2017 is full of exciting possibilities for Scotland’s fuel dealers. That’s the view of Ramsay MacDonald, retail director of Certas Energy.
“We are excited by the prospects for Scotland’s independents in 2017 with talented entrepreneurs raising industry standards through investment in people, facilities and the development of state-of-the-art forecourts and stores,” he said.
“Whether a single site Dealer or a ‘super group’, each in their own way will positively reshape the roadside face of Britain.”
Across fuel retail, the focus on food will continue, he said, with fuel providing the footfall driver, while the search for differentiation will develop further as new roadside offers, with high street origins, become commercialised.
“The consumer revolution will continue with more people than ever considering a filling station to be their ‘local shop’,” he said.
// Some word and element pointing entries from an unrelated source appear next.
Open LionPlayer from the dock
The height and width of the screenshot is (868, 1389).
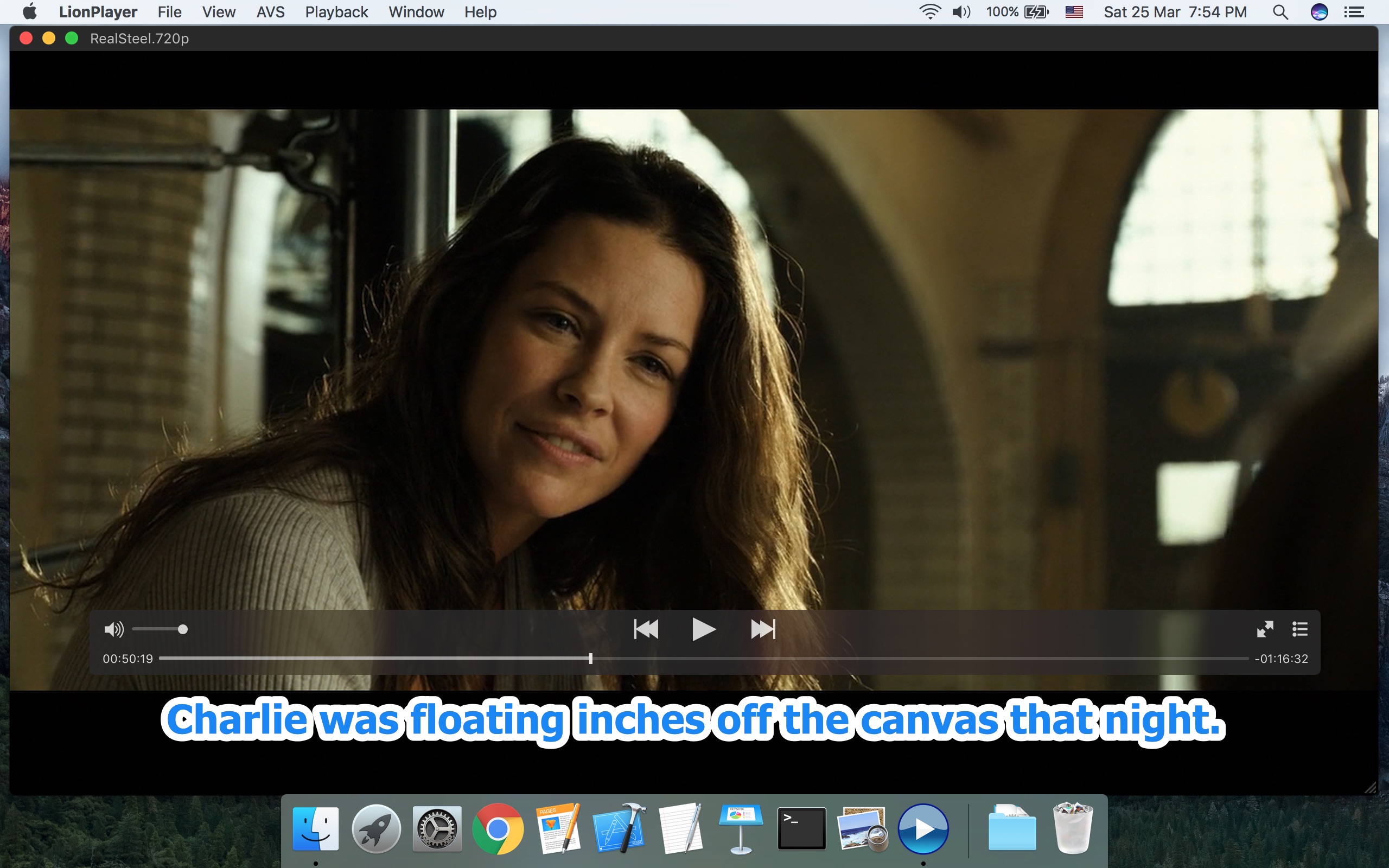923,828
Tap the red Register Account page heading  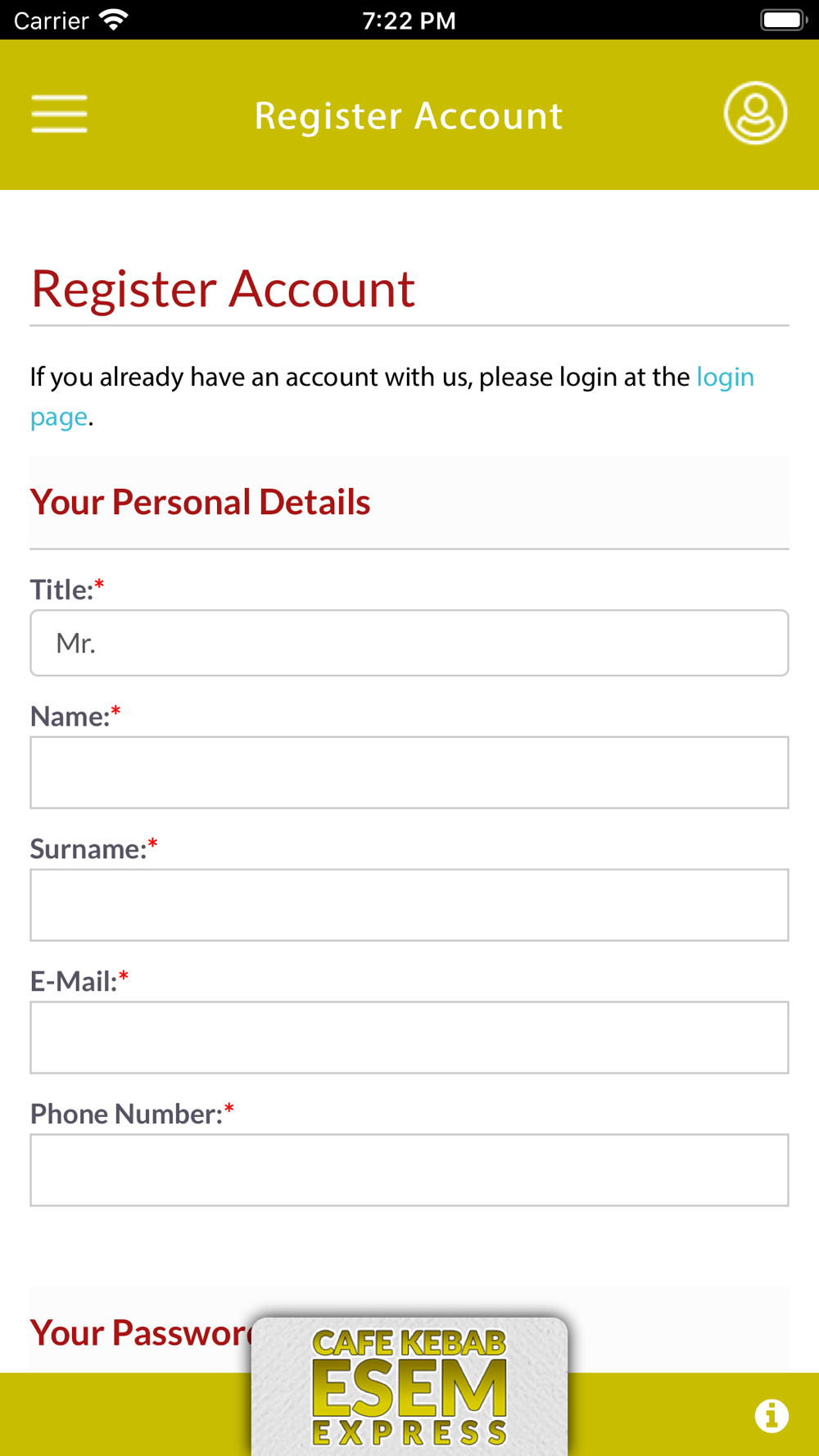(x=223, y=289)
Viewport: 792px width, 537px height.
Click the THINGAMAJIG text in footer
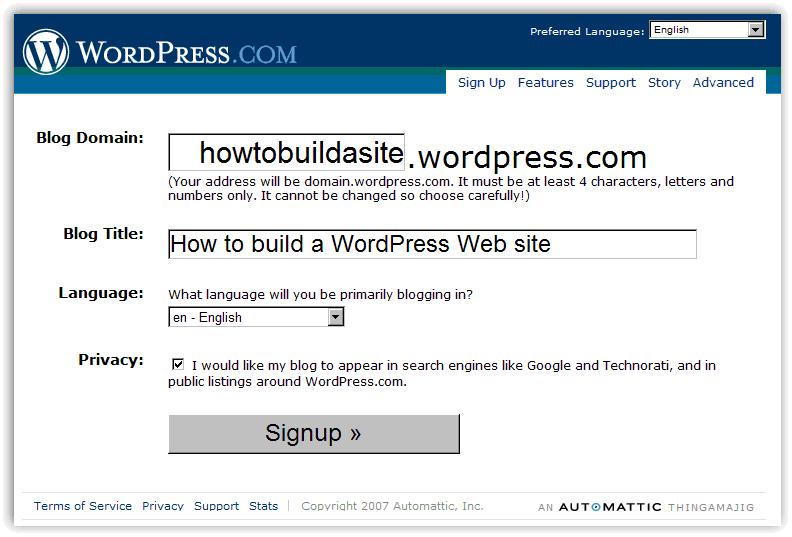[711, 507]
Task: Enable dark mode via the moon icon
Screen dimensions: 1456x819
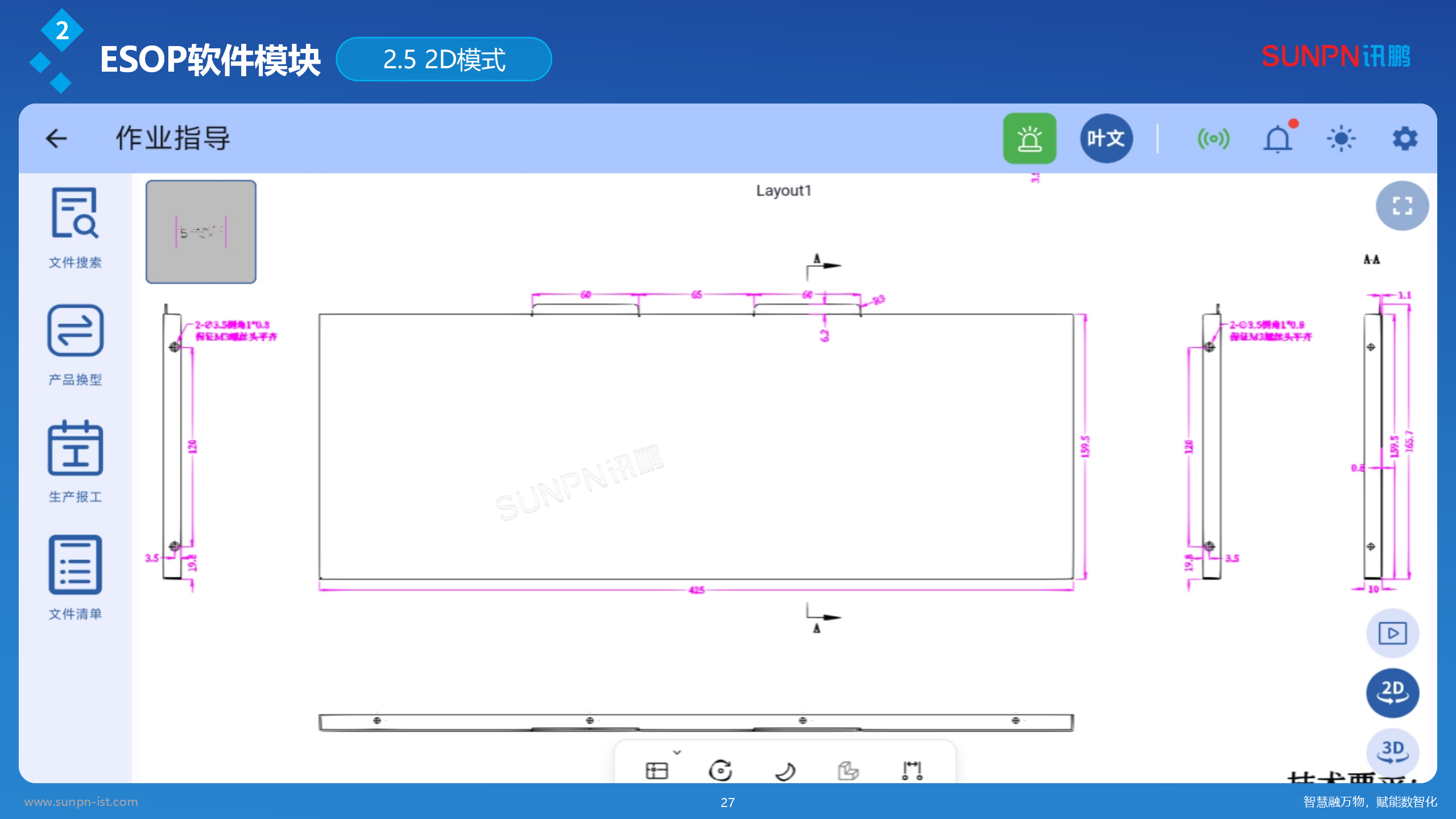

“It’s been a fantastic turnaround and it’s hurting the supermarkets so we must all be ready for the backlash.”
His optimism for the dealer market, he said, extends to his own business.
It’s been a fantastic turnaround and it’s hurting the supermarkets so we all must be ready for the backlash.
Certas Energy will continue to invest in infrastructure, talent and marketing to strengthen the size and quality of our Gulf network. Acquisition will feature strongly as we grow our dealer and company estates. We already have around 100 Gulf-branded forecourts in Scotland, including 25 company owned.
Recent renegotiations to our long-term UK supply arrangements put us in even greater shape to drive down costs for our Dealers and boost their long term prospects.”
Certas Energy says its like-for-like sales on the co-owned network were up 11% in 2016. There is 100% Costa coffee, lottery and PayPoint coverage across our network, and it recently entered a franchise agreement with Subway. Planning and development is currently under way for three sites.